Room inspections will no longer occur during fire drills, according to Director of Campus Safety Services (CSS) Jeff Palmer. The College’s Environmental Health and Safety (EH&S) division, which operates under CSS, will conduct future inspections only during winter and spring breaks and will no longer check student’s dorms for room condition and prohibited items during fire drills, Palmer wrote in an email to the Record.
Palmer wrote that the College’s room entry and inspection policies have not changed. These policies allow the College to enter and inspect students’ rooms at any time for reasons including health and safety inspections, compliance with housing policies and other rules, or investigating suspected violations, according to the College website.
Room checks are already conducted regularly during spring and winter breaks to check for room condition, hygiene, and compliance with the College’s fire safety standards, according to Palmer. Prior to the EH&S decision, these inspections also occurred unannounced during fire drills.

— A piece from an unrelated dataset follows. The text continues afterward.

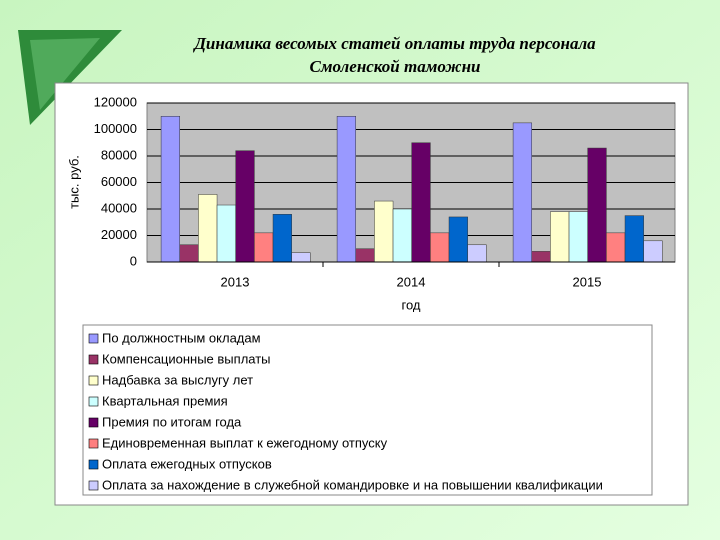 The width and height of the screenshot is (720, 540). Describe the element at coordinates (187, 464) in the screenshot. I see `legend-label: Оплата ежегодных отпусков` at that location.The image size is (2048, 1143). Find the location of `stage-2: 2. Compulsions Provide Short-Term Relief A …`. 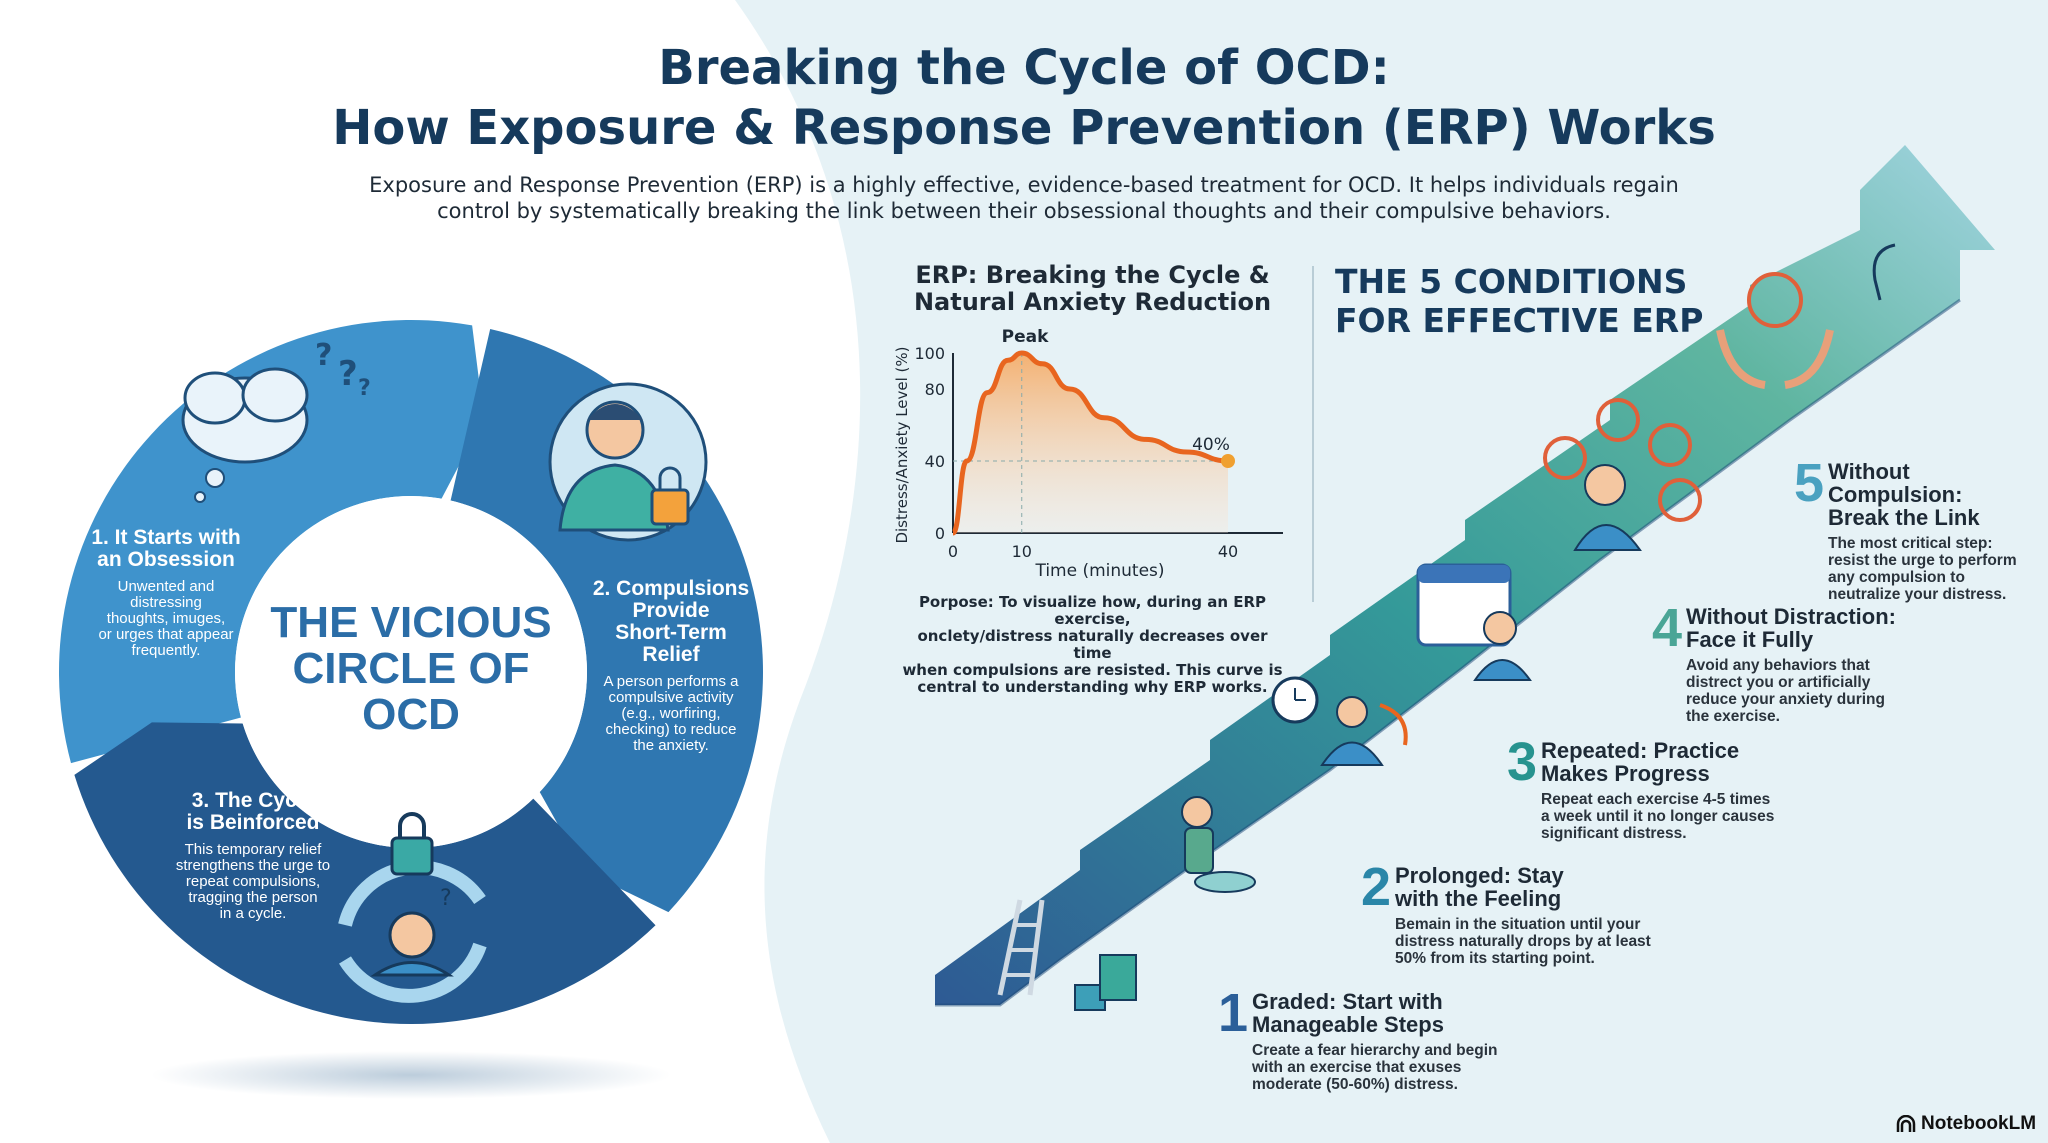

stage-2: 2. Compulsions Provide Short-Term Relief A … is located at coordinates (671, 666).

“We want to mitigate the risk for damage from weather and open windows, items that may attract rodents and bugs, electrical devices possibly leading to fire safety risks, general fire safety risks and fire code compliance with smoke detectors,” he wrote. During these checks, CSS, EH&S, and custodial staff look for prohibited items in plain sight, Palmer wrote.
Palmer said that fire drills aim to not only make sure the fire alarm systems work, but also prepare students in the case of an emergency evacuation. “Adding room inspections greatly lengthens the process, but more importantly takes the focus away from the drill. If students first thought when hearing a fire alarm is to run back to their room, that’s the direct opposite of what we want to occur,” Palmer wrote.
Separating fire drills and room checks was an issue EH&S had been discussing between the fall and spring fire drills this academic year, according to Palmer.
“During COVID, the two items were not coupled, but had just recently reverted to the pre-COVID model, which did have the two coupled,” he wrote. “This is why it was being discussed by the new EH&S leadership at the time to move back to the decoupled model.”
From now on, Palmer said that CSS will notify students regarding room checks. “We will have Daily Messages going out before these routine break checks in the next academic year,” he wrote. “If there are emergency circumstances surrounding checking a room, this would potentially bypass notice being given in advance.”
“If checks expand beyond those two [winter and spring break] periods, we would likely give notice through Daily Messages to the effect of ‘Fire safety room checks are occurring during the week of (insert week here)’,” Palmer wrote.
“Our intent isn’t to get students in trouble, issue fines, or confiscate items,” Palmer wrote. “The focus shouldn’t be on how to best avoid getting in trouble for having prohibited items, it should be on not having those items in the first place, potentially jeopardizing the safety of the people living on campus.”
“Safety on campus is a group effort,” he added.
Harry Albert ’25 published an op-ed last fall in the Record in which he argued in favor of a similar policy to the one that CSS has adopted. In an interview with the Record, he reflected on what he views as the unintended consequences of having room inspections conducted during fire alarms. Instead of leaving their dorms, Albert said, students run back to them to hide their potentially flammable belongings and avoid being fined.
“To be completely honest, I wrote the op-ed because there was a room search and I had a Keurig taken, which was sad,” Albert said. “But the main point of the op-ed was… because these room searches happen by surprise, … what ends up happening is people cover up their just blown out candles and electrical items with flammable materials, and it’s just unsafe.”